Las imágenes circulan como fantasmas entre los regatos, los zarzales y las mantas de hierba fresca de Angrois. En ese coro lánguido que extiende su boca a boca al dia siguiente de la tragedia cantan cientos de curiosos, víctimas, vecinos, testigos, cicloturistas, periodistas, gentes que no tenían nada mejor que hacer y familias con carrito. Desde las nueve de la mañana formaron una curiosa romería del horror, hecha mitad de sangre, mitad de heroismo.
El tren ha pinchado
En esas laderas se aparecían las historias de la niña sin brazo, del bebé que murió en el acto bajo un vagón y de la embarazada que tuvo el tiempo justo de pedir un móvil y hablar con su marido antes de fallecer. Alberto tuvo más suerte, la mujer que atendía pidió que llamarán a su esposo. Ella mismo le dijo que estaba viva, y se recupera en un hospital. Otro extranjero vestido con un perfecto traje británico, descolgó el teléfono: «Tranquila, cariño, solo ha pinchado el tren».
«Tenías que quedarte con dos o tres heridos, porque si no, se escapaban. Estaban idos y echaban a andar. Algunos no sabían hacia dónde ir y se metían en las llamas». Alberto vio a uno de ellos largarse por la pasarela de encima de las vías con la maleta a cuestas, como si nada hubiera pasado. Fueron más y ahora las autoridades les piden que llamen para decir que están bien. En los vagones de cola casi no había ilesos. Lo peor se lo llevaron los de atrás, que resbalaron sobre el foso de las cunetas de la vía. Cada rincón fue muerte para unos y salvacion para otros. En esa misma cuneta aguardaban agazapados algunas personas que se libraron de la muerte gracias al hueco.

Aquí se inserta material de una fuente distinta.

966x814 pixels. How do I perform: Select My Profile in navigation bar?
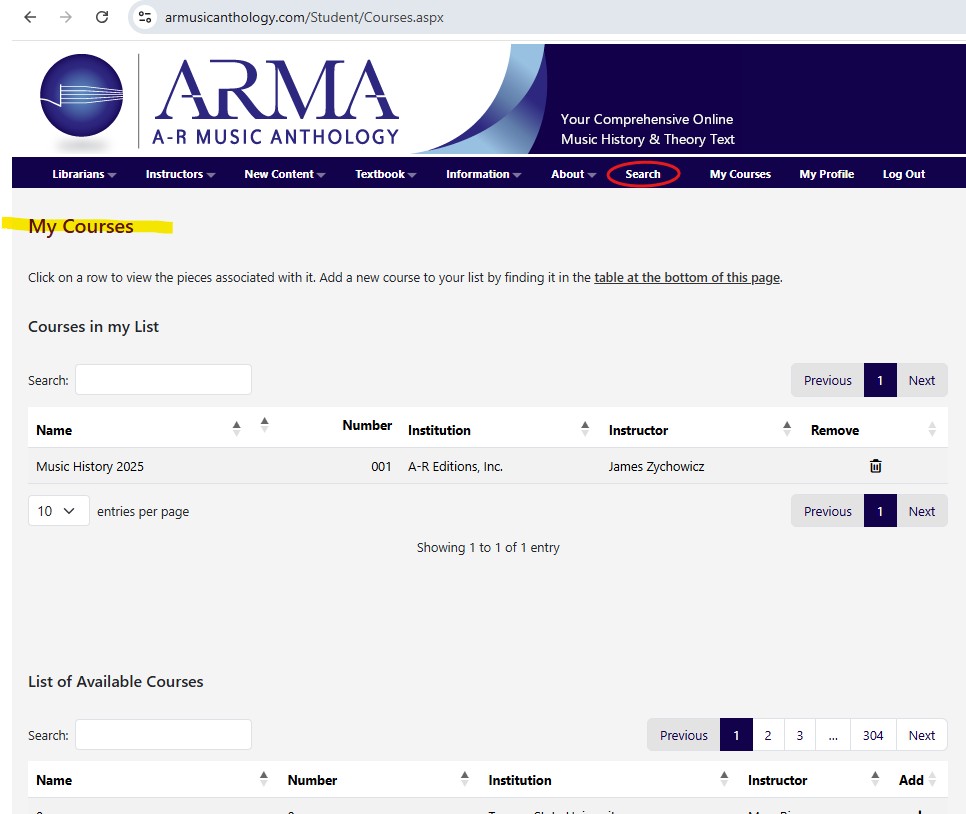point(826,174)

Nadie sabe dónde están ni cómo salieron de allí. Mercedes Pazos no se explica cómo treparon desde la vía y escalaron los taludes de cinco metros de altura en aquellas circunstancias. «No sé porqué, pero ninguno llevaba zapatos. Todos iban descalzos. Ni siquiera los que estaban menos heridos dejaban de temblar. Recuerdo a un chaval de 16 años que pese a las mantas apretaba los puños así y se estremecía».
Mercedes era ya parte de una cadena solidaria de vecinos del barrio y tecnicos de emergencias que mitigaron el caos de la primera hora larga en el que cada cual luchaba como podía. En el Monte de la Condesa, cerca de allí, la noticia dejaba desiertas las carpas de las comidas populares preparadas para el día del Apóstol y llenaba de donantes el centro de transfusiones. En las vías necesitaban de todo, calma incluida. Con palés traídos en furgoneta desde una empresa frutera improvisaron las camillas. Anxo Puga, que había salido corriendo cuando vio las catenarias arrancárselo de cuajo, sabía que no tenía camillas, «pero sí tablas», así que voló hacia su finca y trajo madera con la que transportar heridos, hacer puentes en los fosos de las vías y apuntalar lo que hiciera falta. Todas aquellos aparejos de fortuna seguían ayer esparcidos sobre la grava de las vías, como el confeti de una fiesta, pero al mismo tiempo recordaban cuando cientos de hombres y mujeres lucharon juntos en las vías.
Alberto Carnota, de 34 años, era uno de ellos: «Supongo que fuimos más humanos».